● EXERCISE INSTRUCTIONS
A complete, exact copy of the records is needed here.

:::

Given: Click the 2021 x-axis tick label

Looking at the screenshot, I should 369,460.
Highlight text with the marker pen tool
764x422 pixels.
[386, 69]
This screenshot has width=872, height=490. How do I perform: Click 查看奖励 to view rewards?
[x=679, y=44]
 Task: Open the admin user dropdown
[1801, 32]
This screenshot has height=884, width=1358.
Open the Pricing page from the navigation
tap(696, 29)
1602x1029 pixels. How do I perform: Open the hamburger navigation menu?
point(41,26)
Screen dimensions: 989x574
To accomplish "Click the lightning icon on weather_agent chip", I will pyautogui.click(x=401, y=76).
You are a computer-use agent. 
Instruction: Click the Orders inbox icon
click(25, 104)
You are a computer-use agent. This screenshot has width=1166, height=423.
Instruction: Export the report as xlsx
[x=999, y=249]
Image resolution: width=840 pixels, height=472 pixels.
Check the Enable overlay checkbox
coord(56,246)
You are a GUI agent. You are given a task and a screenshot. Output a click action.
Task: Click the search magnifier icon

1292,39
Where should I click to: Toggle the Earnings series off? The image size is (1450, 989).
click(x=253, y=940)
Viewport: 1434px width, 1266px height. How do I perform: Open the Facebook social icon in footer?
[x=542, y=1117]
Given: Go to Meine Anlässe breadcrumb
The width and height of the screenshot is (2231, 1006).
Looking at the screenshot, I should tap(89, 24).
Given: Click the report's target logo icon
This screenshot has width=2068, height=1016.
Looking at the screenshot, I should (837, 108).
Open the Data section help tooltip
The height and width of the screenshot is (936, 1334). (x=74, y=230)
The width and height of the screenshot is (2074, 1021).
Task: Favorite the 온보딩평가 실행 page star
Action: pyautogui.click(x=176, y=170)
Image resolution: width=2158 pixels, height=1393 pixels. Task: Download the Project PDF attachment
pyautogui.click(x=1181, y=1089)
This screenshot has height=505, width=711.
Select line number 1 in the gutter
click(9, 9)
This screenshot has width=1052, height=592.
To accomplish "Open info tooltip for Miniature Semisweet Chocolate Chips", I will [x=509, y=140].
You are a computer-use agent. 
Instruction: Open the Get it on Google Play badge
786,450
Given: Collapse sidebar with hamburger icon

:::

● TASK SOLUTION
Given: Click the 2021 x-axis tick label

Looking at the screenshot, I should 369,460.
Highlight text with the marker pen tool
764x422 pixels.
[386, 69]
This screenshot has width=872, height=490. How do I perform: Click 查看奖励 to view rewards?
[x=679, y=44]
 Task: Open the admin user dropdown
[1801, 32]
This screenshot has height=884, width=1358.
Open the Pricing page from the navigation
tap(696, 29)
1602x1029 pixels. How do I perform: Open the hamburger navigation menu?
point(41,26)
Screen dimensions: 989x574
To accomplish "Click the lightning icon on weather_agent chip", I will pyautogui.click(x=401, y=76).
You are a computer-use agent. 
Instruction: Click the Orders inbox icon
click(25, 104)
You are a computer-use agent. This screenshot has width=1166, height=423.
Instruction: Export the report as xlsx
[x=999, y=249]
Image resolution: width=840 pixels, height=472 pixels.
Check the Enable overlay checkbox
coord(56,246)
You are a GUI agent. You are given a task and a screenshot. Output a click action.
Task: Click the search magnifier icon

1292,39
Where should I click to: Toggle the Earnings series off? The image size is (1450, 989).
click(x=253, y=940)
Viewport: 1434px width, 1266px height. How do I perform: Open the Facebook social icon in footer?
[x=542, y=1117]
Given: Go to Meine Anlässe breadcrumb
The width and height of the screenshot is (2231, 1006).
Looking at the screenshot, I should tap(89, 24).
Given: Click the report's target logo icon
This screenshot has width=2068, height=1016.
Looking at the screenshot, I should (837, 108).
Open the Data section help tooltip
The height and width of the screenshot is (936, 1334). (x=74, y=230)
The width and height of the screenshot is (2074, 1021).
Task: Favorite the 온보딩평가 실행 page star
Action: pyautogui.click(x=176, y=170)
Image resolution: width=2158 pixels, height=1393 pixels. Task: Download the Project PDF attachment
pyautogui.click(x=1181, y=1089)
This screenshot has height=505, width=711.
Select line number 1 in the gutter
click(9, 9)
This screenshot has width=1052, height=592.
To accomplish "Open info tooltip for Miniature Semisweet Chocolate Chips", I will [x=509, y=140].
You are a computer-use agent. 
Instruction: Open the Get it on Google Play badge
786,450
Given: Collapse sidebar with hamburger icon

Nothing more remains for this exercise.